Input for this task:

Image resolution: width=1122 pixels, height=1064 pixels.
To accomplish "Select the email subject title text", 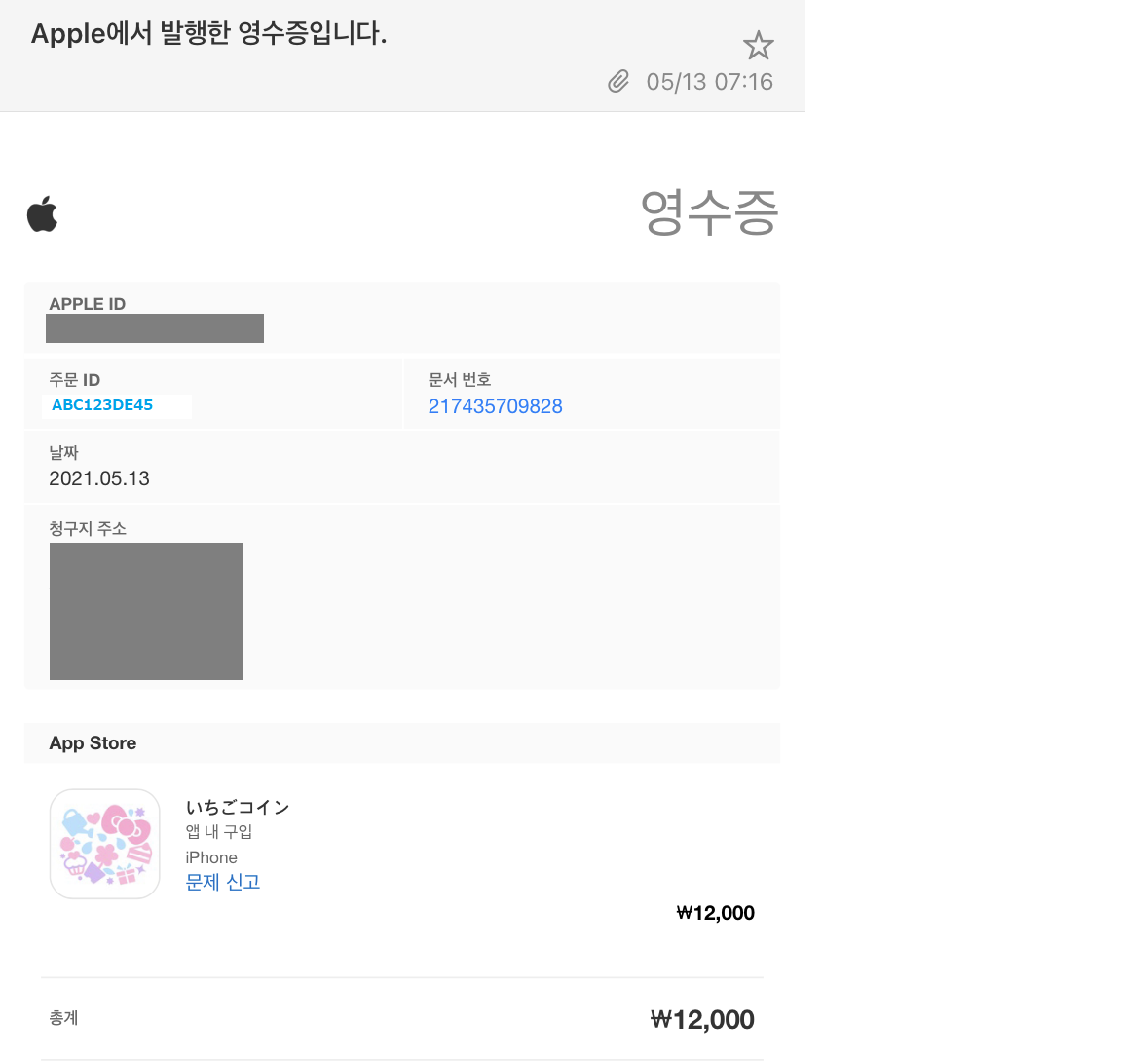I will 209,34.
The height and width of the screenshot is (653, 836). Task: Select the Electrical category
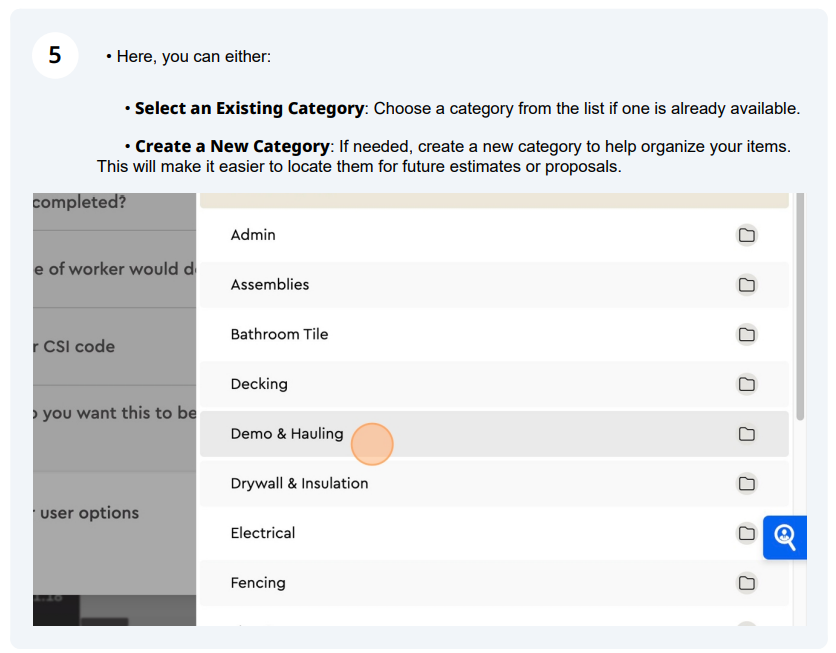click(494, 533)
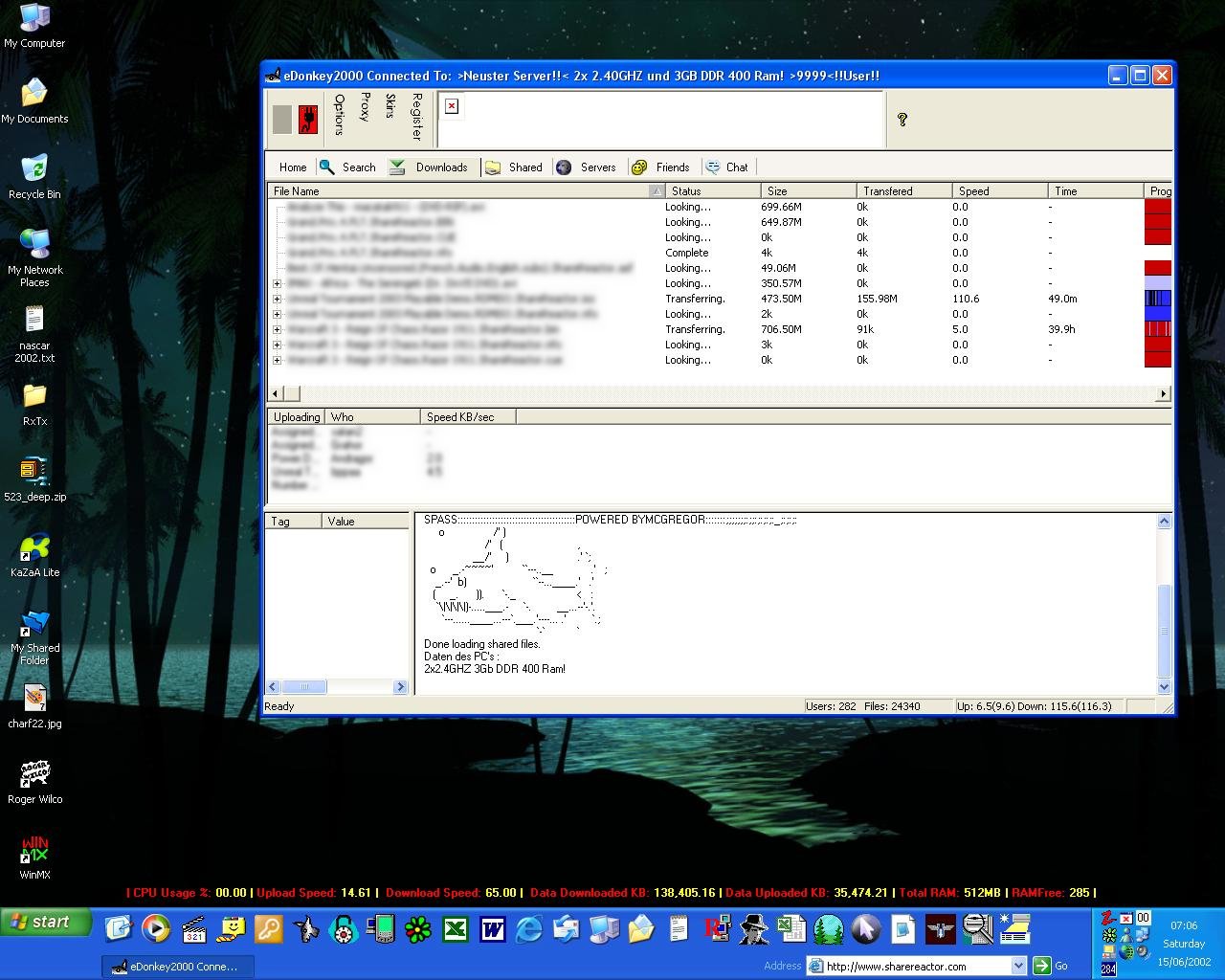Launch Internet Explorer from the quick launch bar
Viewport: 1225px width, 980px height.
tap(528, 928)
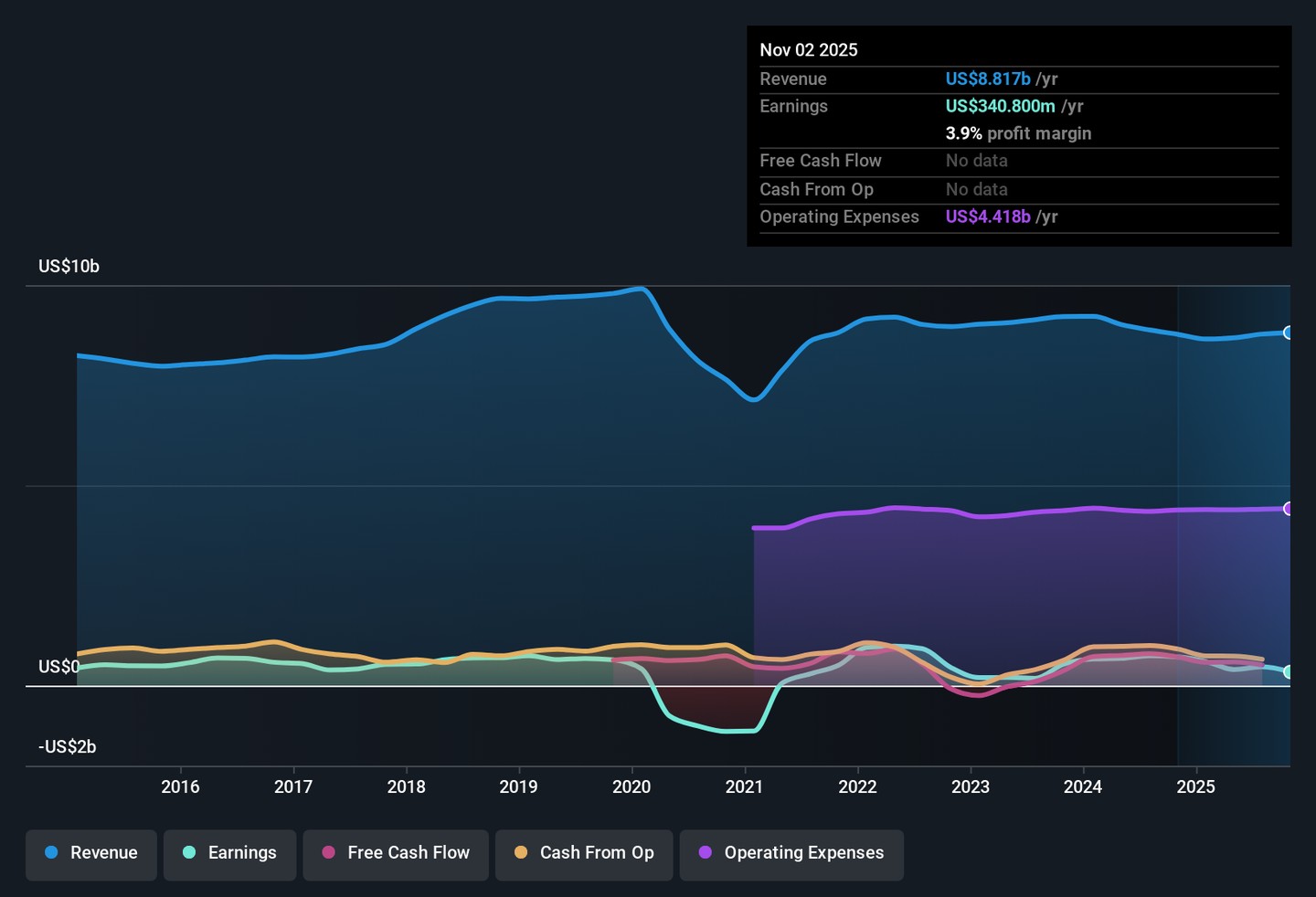The image size is (1316, 897).
Task: Click the -US$2b y-axis label
Action: point(67,746)
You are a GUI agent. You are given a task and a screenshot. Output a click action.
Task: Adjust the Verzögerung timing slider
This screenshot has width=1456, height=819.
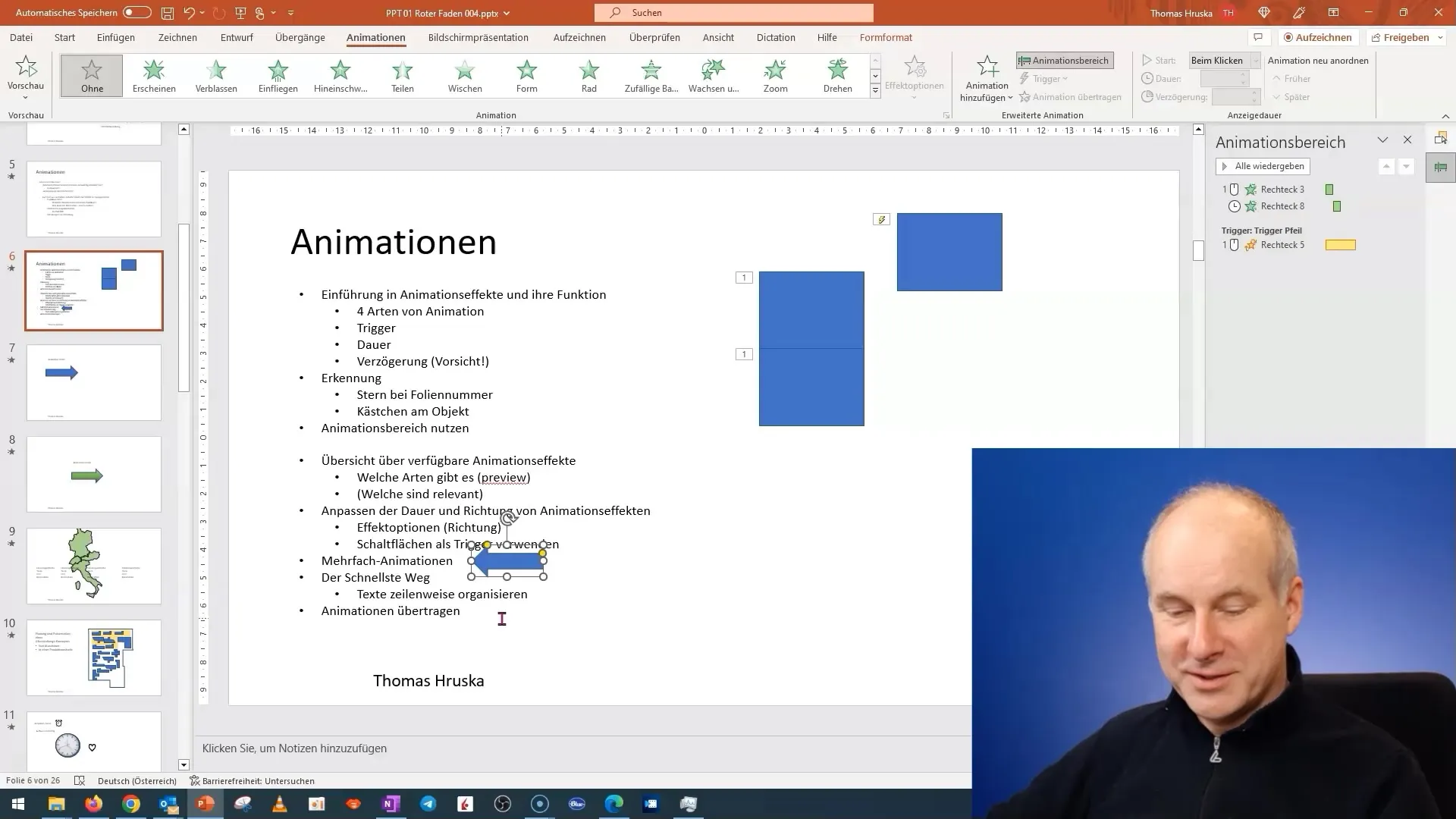point(1232,97)
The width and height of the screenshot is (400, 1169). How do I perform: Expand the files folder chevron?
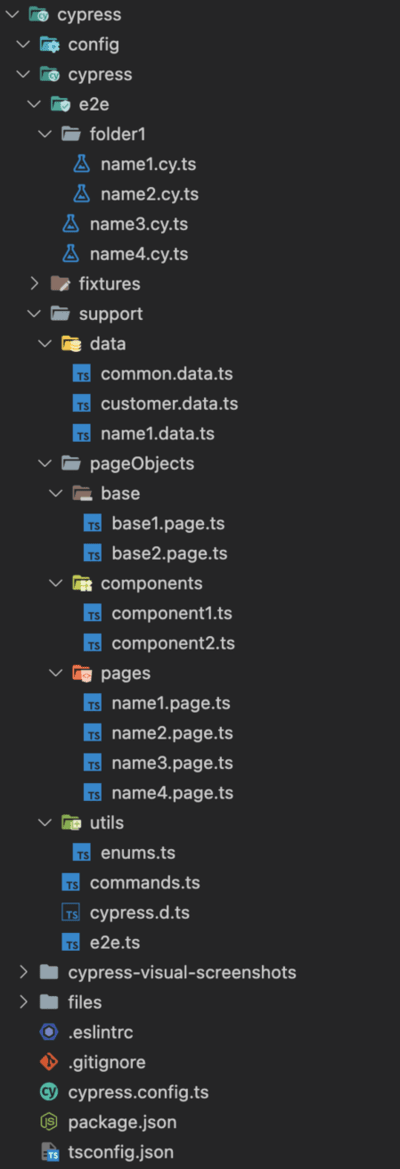click(22, 1002)
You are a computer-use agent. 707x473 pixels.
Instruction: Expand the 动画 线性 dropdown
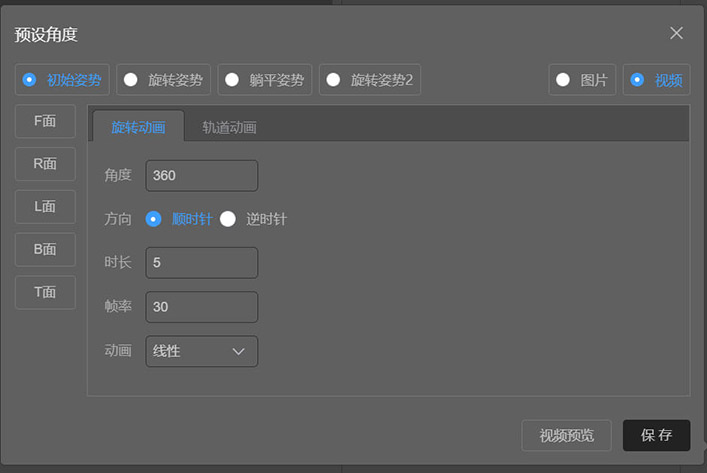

Work to complete:
In the entries above, find the line containing "This screenshot has width=1456, height=819."; transcribe exactly that line and every line after it through the end, and only those, omitting pictures.

Solution below:
This screenshot has width=1456, height=819.
point(1232,97)
The width and height of the screenshot is (400, 1169). How do I perform: Expand the files folder chevron?
click(22, 1002)
You are a computer-use agent. 707x473 pixels.
Instruction: Expand the 动画 线性 dropdown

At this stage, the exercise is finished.